◆ Written task
In the text below on New Zealand dairy tariffs in China, above what volume of milk powder exports would the tariffs be triggered?

The 10% tariffs were incorporated into the 2008 free trade agreement with China and kicked in when pre-agreed volumes of imports were exceeded.

The Chinese government insisted on the tariffs to give its farmers some degree of protection against surges in imports from NZ it anticipated might have resulted from the reduction in out-of-quota tariffs on dairy products.

The NZ industry was happy to go along with these safeguards because milk powder exports at the time were well below the 100,000 tonnes above which the tariffs would be triggered.

However, the melamine scandal in 2009, which caused a crisis in confidence in locally produced dairy production and a scramble for imported substitutes, coupled with strong growth in incomes, soon saw the safeguard thresholds comfortably exceeded.

The relentless growth in dairy imports from NZ since saw the thresholds triggered earlier and earlier every year. The growth was such that NZ exporters hit the limit during January every year after 2013.

Dairy Companies Association executive director Kimberly Crewther estimates that based on $2 billion sales of skimmed and whole milk powders to China in the first nine months of last year, the safeguards resulted in $200 million of tariffs being paid to the Chinese government.

“The removal of tariffs gives NZ dairy products a competitive advantage with respect to product coming out of Europe.”


Miles Hurrell
Fonterra chief executive 

The early removal of the safeguards was the No 1 priority for former prime ministers John Key and Jacinda Ardern as they sought to upgrade the groundbreaking free trade agreement with China.

But despite arguments from NZ that the measures were outdated, costly to Chinese consumers, and should be removed, Chinese leaders were unmoved.

Instead, the safeguards were allowed to expire at the end of 2022 (for liquid milk, butter and cheese) and the end of 2023 (for milk powders) as originally negotiated. Around half of NZ dairy exports to China are milk powders.

Fonterra chief executive Miles Hurrell said NZ is now in the enviable position of having completely free trade with China in dairy products.

“The removal of tariffs gives NZ dairy products a competitive advantage with respect to product coming out of Europe.”

Hurrell said the expiry of the safeguard measures at the end of December had been one factor behind a run of price increases in the Global Dairy Trade auction at the end of last year.

“Recently we have seen improved demand from China for reference products.

“The uptick in demand has come at a time when many customers in China have been making procurement decisions for product with a delivery date after 1 January 2024, when tariffs come off.”

Efforts to stimulate the Chinese economy through increased government spending are also adding to demand, Hurrell said. As a result of these measures the International Monetary Fund in November raised its forecasts for the Chinese economy to grow by 5.4% in 2023, up from its previous forecast in October of 5% growth for the year.

The IMF said it expects growth in the world’s second largest economy to slow in 2024 to 4.6%, though this was higher than its October forecast of growth for the coming year of 4.2%.

◆ Dataset excerpts
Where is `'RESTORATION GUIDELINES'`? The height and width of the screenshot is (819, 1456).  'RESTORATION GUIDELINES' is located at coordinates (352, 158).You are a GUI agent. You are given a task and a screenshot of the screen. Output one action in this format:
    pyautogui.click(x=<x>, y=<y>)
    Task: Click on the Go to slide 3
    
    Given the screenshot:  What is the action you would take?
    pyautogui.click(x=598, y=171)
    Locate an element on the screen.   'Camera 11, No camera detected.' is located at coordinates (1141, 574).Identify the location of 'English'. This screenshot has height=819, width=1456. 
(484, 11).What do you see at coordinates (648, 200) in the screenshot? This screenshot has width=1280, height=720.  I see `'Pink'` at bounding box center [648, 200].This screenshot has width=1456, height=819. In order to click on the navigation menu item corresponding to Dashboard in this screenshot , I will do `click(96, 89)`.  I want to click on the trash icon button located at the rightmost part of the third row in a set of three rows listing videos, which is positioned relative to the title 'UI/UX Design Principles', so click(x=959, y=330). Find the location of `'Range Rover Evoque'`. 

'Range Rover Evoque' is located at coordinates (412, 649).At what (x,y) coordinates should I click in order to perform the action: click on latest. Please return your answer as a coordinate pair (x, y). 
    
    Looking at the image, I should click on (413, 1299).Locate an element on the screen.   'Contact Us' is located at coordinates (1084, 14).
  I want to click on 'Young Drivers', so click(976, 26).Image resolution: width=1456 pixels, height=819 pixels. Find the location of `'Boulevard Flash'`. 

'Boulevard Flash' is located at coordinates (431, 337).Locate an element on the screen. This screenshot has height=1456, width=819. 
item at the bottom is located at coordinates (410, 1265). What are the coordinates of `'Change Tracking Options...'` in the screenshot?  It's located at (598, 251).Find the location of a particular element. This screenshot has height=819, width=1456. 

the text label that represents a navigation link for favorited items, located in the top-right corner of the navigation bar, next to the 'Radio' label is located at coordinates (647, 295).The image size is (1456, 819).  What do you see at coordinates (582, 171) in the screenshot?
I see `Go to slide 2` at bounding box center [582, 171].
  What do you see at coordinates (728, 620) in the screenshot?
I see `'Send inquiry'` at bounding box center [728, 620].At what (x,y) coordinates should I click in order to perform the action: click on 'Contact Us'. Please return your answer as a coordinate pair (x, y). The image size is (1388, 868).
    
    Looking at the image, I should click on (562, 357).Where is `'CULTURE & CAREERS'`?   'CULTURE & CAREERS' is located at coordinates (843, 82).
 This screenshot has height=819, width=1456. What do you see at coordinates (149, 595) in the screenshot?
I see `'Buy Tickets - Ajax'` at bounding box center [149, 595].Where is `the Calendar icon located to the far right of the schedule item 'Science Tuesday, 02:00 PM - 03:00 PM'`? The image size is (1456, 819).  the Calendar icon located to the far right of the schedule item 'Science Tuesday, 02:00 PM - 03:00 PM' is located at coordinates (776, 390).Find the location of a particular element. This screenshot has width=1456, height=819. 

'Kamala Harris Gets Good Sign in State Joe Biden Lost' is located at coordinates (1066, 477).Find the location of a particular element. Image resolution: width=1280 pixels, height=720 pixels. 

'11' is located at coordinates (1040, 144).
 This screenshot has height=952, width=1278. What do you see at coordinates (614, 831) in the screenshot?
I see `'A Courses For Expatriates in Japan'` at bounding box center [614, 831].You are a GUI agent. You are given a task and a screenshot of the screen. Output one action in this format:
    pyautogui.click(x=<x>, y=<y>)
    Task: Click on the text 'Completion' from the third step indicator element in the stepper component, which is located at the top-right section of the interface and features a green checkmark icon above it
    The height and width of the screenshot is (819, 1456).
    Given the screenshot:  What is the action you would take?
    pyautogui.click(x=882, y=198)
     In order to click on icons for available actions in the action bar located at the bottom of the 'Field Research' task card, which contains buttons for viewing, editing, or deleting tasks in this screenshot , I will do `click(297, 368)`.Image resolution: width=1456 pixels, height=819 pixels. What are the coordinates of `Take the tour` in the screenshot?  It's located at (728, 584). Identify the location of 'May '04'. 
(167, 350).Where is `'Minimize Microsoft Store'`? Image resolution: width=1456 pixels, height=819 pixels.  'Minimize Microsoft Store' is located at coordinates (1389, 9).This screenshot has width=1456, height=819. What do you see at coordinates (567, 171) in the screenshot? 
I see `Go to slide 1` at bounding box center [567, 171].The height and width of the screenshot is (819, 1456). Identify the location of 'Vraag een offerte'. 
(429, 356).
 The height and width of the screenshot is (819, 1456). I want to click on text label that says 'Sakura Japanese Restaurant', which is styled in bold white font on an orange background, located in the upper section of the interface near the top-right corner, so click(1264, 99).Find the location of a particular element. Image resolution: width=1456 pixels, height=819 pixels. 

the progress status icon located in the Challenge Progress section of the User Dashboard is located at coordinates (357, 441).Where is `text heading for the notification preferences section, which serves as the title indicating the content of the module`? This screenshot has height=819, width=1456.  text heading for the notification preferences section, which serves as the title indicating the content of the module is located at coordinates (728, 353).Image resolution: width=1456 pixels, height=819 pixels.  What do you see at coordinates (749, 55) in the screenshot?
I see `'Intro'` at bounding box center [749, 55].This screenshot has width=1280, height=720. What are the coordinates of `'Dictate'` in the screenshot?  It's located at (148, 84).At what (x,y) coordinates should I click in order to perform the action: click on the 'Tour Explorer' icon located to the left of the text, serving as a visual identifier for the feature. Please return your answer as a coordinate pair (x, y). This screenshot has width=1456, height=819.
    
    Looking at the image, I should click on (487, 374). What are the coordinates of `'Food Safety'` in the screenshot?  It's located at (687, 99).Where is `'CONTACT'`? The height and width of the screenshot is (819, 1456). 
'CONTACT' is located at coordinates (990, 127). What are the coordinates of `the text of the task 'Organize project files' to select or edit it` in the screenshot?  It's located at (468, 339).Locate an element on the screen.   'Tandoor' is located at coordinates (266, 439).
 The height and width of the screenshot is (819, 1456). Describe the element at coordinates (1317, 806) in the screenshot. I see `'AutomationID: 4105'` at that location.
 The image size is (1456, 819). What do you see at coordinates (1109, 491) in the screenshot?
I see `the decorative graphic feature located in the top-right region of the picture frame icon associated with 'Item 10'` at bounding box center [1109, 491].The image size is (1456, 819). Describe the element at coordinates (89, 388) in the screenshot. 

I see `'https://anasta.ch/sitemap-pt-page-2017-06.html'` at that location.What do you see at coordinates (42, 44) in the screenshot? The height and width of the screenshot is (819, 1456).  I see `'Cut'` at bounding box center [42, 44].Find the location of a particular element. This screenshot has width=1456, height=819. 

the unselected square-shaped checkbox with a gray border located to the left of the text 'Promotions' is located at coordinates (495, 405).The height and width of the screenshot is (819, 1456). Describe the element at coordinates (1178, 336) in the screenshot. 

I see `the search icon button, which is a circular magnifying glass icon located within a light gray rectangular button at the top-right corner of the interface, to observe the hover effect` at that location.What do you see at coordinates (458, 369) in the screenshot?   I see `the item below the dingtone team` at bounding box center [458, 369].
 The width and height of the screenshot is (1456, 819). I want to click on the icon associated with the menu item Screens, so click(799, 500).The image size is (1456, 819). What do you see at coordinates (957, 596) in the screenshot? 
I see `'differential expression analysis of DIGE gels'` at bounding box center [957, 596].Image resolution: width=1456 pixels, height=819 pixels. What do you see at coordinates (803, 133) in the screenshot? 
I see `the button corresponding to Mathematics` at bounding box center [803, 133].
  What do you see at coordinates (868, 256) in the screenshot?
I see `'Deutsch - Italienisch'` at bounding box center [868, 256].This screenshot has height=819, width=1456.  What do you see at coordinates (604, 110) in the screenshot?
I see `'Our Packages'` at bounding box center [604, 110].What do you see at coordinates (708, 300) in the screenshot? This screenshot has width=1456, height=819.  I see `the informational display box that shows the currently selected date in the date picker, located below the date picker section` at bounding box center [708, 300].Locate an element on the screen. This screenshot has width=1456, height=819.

◆ Answer for this exercise
100,000 tonnes